Storing Procedure Fields That Were Used

best practicesdatabase-designdenormalizationnormalization

I am creating a database for production work (specifically lab testing).

Most Work is for production, therefore performed strictly according to the Procedure for that Product. By itself, this is easy to model. The Work references the Procedure as it contains how the work is done:

Example Schema
Work:      Work_id, Procedure_id, {other non-relevant fields}
Procedure: Procedure_id, Product_id, Machine_id, Material_id, RunMinutes

Two exceptions (overrides and special testing) add much complexity to the design.
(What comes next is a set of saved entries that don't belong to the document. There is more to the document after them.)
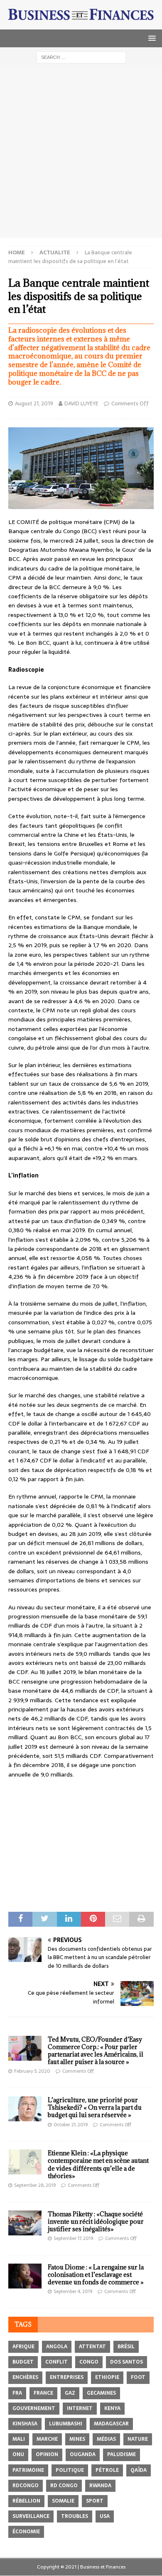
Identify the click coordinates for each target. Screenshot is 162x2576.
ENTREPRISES (66, 2377)
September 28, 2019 (35, 2185)
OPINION (47, 2454)
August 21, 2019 (34, 403)
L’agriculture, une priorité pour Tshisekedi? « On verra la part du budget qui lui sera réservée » (95, 2107)
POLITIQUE (70, 2470)
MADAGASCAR (111, 2424)
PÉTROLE (107, 2470)
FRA (17, 2393)
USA (105, 2516)
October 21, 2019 (71, 2124)
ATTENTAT (92, 2346)
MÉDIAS (106, 2439)
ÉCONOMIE (26, 2531)
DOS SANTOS (126, 2362)
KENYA (112, 2408)
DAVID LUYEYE (81, 403)
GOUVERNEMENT (33, 2408)
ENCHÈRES (25, 2377)
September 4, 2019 (73, 2291)
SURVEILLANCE (30, 2516)
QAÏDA (138, 2470)
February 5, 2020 (32, 2071)
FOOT (138, 2377)
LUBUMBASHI (65, 2424)
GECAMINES (101, 2393)
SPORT (94, 2501)
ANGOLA (56, 2346)
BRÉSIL (126, 2346)
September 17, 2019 (73, 2238)
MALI (18, 2439)
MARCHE (47, 2439)
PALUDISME (121, 2454)
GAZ (70, 2393)
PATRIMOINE (28, 2470)
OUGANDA (83, 2454)
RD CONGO (64, 2485)
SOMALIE (63, 2501)
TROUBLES (74, 2516)
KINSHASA (24, 2424)
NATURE (138, 2439)
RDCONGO (25, 2485)
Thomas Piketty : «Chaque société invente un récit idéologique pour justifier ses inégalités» (96, 2221)
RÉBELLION (26, 2501)
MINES (77, 2439)
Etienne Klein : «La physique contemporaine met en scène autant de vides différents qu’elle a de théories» (98, 2164)
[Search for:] (81, 56)
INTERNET (80, 2408)
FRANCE (43, 2393)
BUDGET (23, 2362)
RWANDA (100, 2485)
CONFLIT (56, 2362)
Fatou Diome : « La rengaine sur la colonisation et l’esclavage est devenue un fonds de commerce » (96, 2274)
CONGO (88, 2362)
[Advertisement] (81, 153)
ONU (18, 2454)
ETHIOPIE (107, 2377)
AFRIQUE (23, 2346)
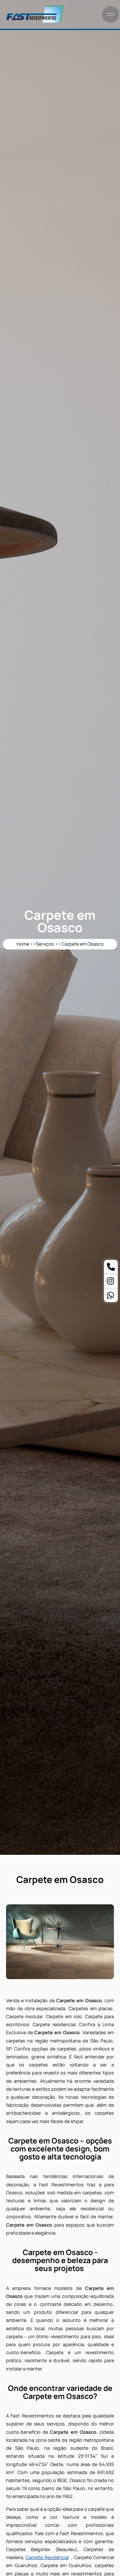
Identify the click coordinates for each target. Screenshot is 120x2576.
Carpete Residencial (47, 2557)
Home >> (26, 944)
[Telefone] (111, 1268)
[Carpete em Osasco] (60, 1941)
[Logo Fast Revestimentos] (35, 22)
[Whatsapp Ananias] (110, 1296)
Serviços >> (49, 944)
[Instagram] (110, 1282)
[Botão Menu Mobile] (110, 14)
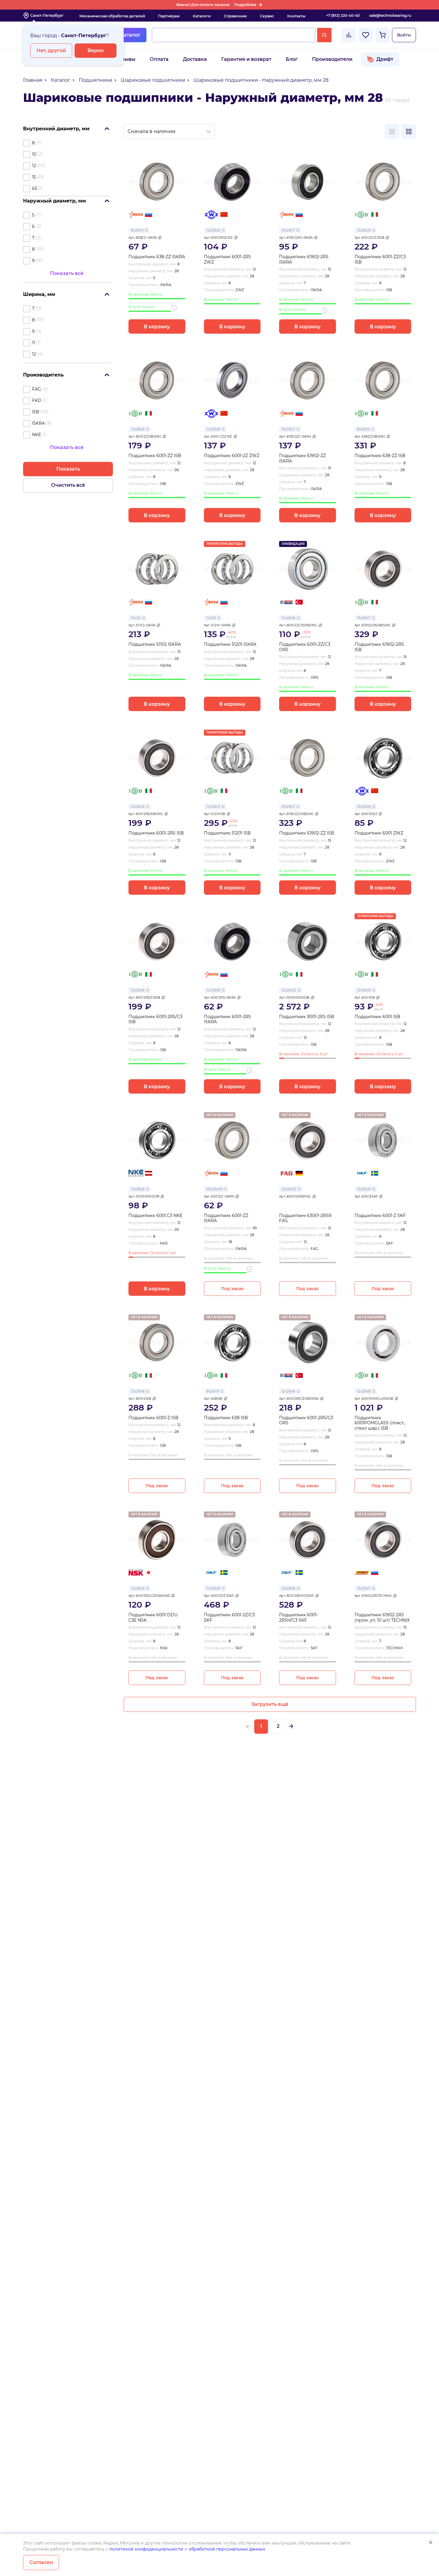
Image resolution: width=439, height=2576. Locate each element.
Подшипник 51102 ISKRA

Question: Given the two exceptions below, how should I store the Procedure fields that were actually used for each Work?

Exception – Overrides:

Sometimes the required equipment or components are not available. In these cases, the manager can approve a one-time override for equivalent substitutes. Examples:

Machine X was broken. Perform the Work by hand.
We ran out of Material Y. Use Material Z instead.
Keep runtime at 45 minutes

The database must capture how the Work was actually performed.

I see three possible options:

Option 1: Store Locally: The Work references the original Procedure. Each Work also locally stores the Procedure fields used, including any modifications. This creates many duplicates, but you have a local "snapshot" for each Work.

Example Schema
Work_id | Procedure_id    | Machine | Material | RunMinutes
1       | 1               | By-Hand | Z        | 45  

Procedure_id | Product_id | Machine | Material | RunMinutes
1            | 1          | X       | Y        | 45

Option 2: Single Use Procedure: The original Procedure is copied to a new Procedure, marked inactive, and modified with the overrides. The Work then references the new Procedure. This maintains the Work.Procedure_id for how the Work was performed.

Example Schema
Work_id | Procedure_id
1       | 2

Procedure_id | Product_id| Active| Machine | Material | RunMinutes
1            | 1         | Y     | X       | Y        | 45
2            | 1         | N     | By-Hand | Z        | 45

Option 3: Store as Overrides: The Work points to the Procedure and optionally points to a ProcedureOverride table. For each field in Procedure, if there is an override, then use it otherwise, use the Procedure value.

Example Schema 
Work_id| Procedure_id| Override_id
1      | 1           | 1

Procedure_id| Product_id| Machine | Material | RunMinutes
1           | 1         | X       | Y        | 45

Override_id             | Machine | Material | RunMinutes
1                       | By-Hand | Z        | NULL  

Query: ActualWork
Work_id   |Procedure_id | Machine | Material | RunMinutes
1         |             | By-Hand | Z        | 45

Exception – Special Testing:

For non-standard work (such as research and development), there is no specific Procedure. Again, the database again must capture how the Work was actually performed.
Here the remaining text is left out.